Segment Start: MATERIAL TO PROCESS
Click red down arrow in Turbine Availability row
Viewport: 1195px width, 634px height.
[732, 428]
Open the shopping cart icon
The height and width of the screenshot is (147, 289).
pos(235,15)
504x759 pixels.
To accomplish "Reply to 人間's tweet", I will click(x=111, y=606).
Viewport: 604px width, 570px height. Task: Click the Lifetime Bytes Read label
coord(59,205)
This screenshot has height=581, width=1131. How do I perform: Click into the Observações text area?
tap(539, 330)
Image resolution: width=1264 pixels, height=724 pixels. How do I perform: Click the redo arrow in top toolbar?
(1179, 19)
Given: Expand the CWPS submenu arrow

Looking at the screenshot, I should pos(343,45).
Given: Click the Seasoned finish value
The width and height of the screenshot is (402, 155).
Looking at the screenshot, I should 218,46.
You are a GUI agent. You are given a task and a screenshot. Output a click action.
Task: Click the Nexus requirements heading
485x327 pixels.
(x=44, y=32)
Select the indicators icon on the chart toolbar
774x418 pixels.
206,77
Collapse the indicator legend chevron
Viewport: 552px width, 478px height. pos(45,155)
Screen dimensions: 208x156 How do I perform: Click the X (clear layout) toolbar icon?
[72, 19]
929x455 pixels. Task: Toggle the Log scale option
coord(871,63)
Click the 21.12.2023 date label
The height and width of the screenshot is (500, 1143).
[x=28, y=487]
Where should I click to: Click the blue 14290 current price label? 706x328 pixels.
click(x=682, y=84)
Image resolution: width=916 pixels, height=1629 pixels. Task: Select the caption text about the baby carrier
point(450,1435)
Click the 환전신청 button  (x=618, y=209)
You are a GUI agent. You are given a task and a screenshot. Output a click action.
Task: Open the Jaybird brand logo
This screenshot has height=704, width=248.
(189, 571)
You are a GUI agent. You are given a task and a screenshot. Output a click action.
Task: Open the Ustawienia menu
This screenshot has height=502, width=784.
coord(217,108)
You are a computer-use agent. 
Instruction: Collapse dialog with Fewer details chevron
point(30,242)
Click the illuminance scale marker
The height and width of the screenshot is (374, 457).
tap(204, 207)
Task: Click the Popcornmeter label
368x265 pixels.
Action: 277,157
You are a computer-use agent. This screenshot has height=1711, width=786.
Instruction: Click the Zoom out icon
Segment End: MATERIAL TO PROCESS
- DIRECTIONS:
Output exactly the lines from the one holding "Task: Click the Popcornmeter label" to the end of the material above, with both ends included.

- PROBLEM SOLUTION:
Task: Click the Popcornmeter label
368x265 pixels.
Action: 277,157
You are a computer-use agent. This screenshot has height=1711, width=786.
Instruction: Click the Zoom out icon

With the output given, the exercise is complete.